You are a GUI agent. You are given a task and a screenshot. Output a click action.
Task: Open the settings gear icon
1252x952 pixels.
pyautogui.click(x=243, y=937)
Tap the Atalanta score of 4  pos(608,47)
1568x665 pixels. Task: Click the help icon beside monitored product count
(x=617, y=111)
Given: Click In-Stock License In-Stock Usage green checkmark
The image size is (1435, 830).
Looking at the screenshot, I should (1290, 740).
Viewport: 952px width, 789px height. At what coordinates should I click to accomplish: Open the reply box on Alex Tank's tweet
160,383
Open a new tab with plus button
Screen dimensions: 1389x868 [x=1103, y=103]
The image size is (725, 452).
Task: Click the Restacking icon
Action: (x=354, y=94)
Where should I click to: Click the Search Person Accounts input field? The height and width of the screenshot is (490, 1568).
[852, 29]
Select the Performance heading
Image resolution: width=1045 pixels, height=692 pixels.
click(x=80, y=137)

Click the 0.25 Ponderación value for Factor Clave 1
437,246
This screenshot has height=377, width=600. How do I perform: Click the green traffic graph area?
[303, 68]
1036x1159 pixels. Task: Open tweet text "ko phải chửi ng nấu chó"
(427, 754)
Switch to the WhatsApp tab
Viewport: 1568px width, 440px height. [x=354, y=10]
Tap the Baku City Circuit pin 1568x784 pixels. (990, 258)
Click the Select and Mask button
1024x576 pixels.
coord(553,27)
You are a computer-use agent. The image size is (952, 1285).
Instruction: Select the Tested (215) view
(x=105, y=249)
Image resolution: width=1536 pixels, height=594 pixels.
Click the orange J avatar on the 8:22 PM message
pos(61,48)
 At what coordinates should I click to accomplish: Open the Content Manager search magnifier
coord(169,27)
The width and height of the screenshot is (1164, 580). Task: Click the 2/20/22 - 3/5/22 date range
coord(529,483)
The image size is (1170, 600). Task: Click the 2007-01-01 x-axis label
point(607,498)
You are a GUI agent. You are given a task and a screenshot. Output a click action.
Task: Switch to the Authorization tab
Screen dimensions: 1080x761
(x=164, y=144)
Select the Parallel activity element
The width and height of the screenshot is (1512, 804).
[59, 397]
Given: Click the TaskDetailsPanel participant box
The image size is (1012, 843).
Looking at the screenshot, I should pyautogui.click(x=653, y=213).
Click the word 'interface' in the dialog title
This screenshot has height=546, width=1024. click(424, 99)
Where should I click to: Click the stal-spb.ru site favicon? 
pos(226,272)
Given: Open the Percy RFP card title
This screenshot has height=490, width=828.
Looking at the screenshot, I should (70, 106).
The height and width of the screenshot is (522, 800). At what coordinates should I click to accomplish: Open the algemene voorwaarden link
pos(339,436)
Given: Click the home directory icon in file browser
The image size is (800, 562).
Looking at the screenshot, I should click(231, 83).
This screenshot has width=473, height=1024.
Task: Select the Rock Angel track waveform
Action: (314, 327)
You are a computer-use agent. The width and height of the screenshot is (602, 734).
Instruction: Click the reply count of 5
# # # # #
- To be done
Express the lines above as a JSON list of strings, one string per line, omitting blank lines.

- Final result
[
  "You are a GUI agent. You are given a task and a screenshot. Output a click action.",
  "Task: Open the settings gear icon",
  "1252x952 pixels.",
  "pyautogui.click(x=243, y=937)",
  "Tap the Atalanta score of 4  pos(608,47)",
  "1568x665 pixels. Task: Click the help icon beside monitored product count",
  "(x=617, y=111)",
  "Given: Click In-Stock License In-Stock Usage green checkmark",
  "The image size is (1435, 830).",
  "Looking at the screenshot, I should (1290, 740).",
  "Viewport: 952px width, 789px height. At what coordinates should I click to accomplish: Open the reply box on Alex Tank's tweet",
  "160,383",
  "Open a new tab with plus button",
  "Screen dimensions: 1389x868 [x=1103, y=103]",
  "The image size is (725, 452).",
  "Task: Click the Restacking icon",
  "Action: (x=354, y=94)",
  "Where should I click to: Click the Search Person Accounts input field? The height and width of the screenshot is (490, 1568).",
  "[852, 29]",
  "Select the Performance heading",
  "Image resolution: width=1045 pixels, height=692 pixels.",
  "click(x=80, y=137)",
  "Click the 0.25 Ponderación value for Factor Clave 1",
  "437,246",
  "This screenshot has height=377, width=600. How do I perform: Click the green traffic graph area?",
  "[303, 68]",
  "1036x1159 pixels. Task: Open tweet text \"ko phải chửi ng nấu chó\"",
  "(427, 754)",
  "Switch to the WhatsApp tab",
  "Viewport: 1568px width, 440px height. [x=354, y=10]",
  "Tap the Baku City Circuit pin 1568x784 pixels. (990, 258)",
  "Click the Select and Mask button",
  "1024x576 pixels.",
  "coord(553,27)",
  "You are a computer-use agent. The image size is (952, 1285).",
  "Instruction: Select the Tested (215) view",
  "(x=105, y=249)",
  "Image resolution: width=1536 pixels, height=594 pixels.",
  "Click the orange J avatar on the 8:22 PM message",
  "pos(61,48)",
  " At what coordinates should I click to accomplish: Open the Content Manager search magnifier",
  "coord(169,27)",
  "The width and height of the screenshot is (1164, 580). Task: Click the 2/20/22 - 3/5/22 date range",
  "coord(529,483)",
  "The image size is (1170, 600). Task: Click the 2007-01-01 x-axis label",
  "point(607,498)",
  "You are a GUI agent. You are given a task and a screenshot. Output a click action.",
  "Task: Switch to the Authorization tab",
  "Screen dimensions: 1080x761",
  "(x=164, y=144)",
  "Select the Parallel activity element",
  "The width and height of the screenshot is (1512, 804).",
  "[59, 397]",
  "Given: Click the TaskDetailsPanel participant box",
  "The image size is (1012, 843).",
  "Looking at the screenshot, I should pyautogui.click(x=653, y=213).",
  "Click the word 'interface' in the dialog title",
  "This screenshot has height=546, width=1024. click(424, 99)",
  "Where should I click to: Click the stal-spb.ru site favicon? ",
  "pos(226,272)",
  "Given: Open the Percy RFP card title",
  "This screenshot has height=490, width=828.",
  "Looking at the screenshot, I should (70, 106).",
  "The height and width of the screenshot is (522, 800). At what coordinates should I click to accomplish: Open the algemene voorwaarden link",
  "pos(339,436)",
  "Given: Click the home directory icon in file browser",
  "The image size is (800, 562).",
  "Looking at the screenshot, I should click(231, 83).",
  "This screenshot has width=473, height=1024.",
  "Task: Select the Rock Angel track waveform",
  "Action: (314, 327)",
  "You are a computer-use agent. The width and height of the screenshot is (602, 734).",
  "Instruction: Click the reply count of 5"
]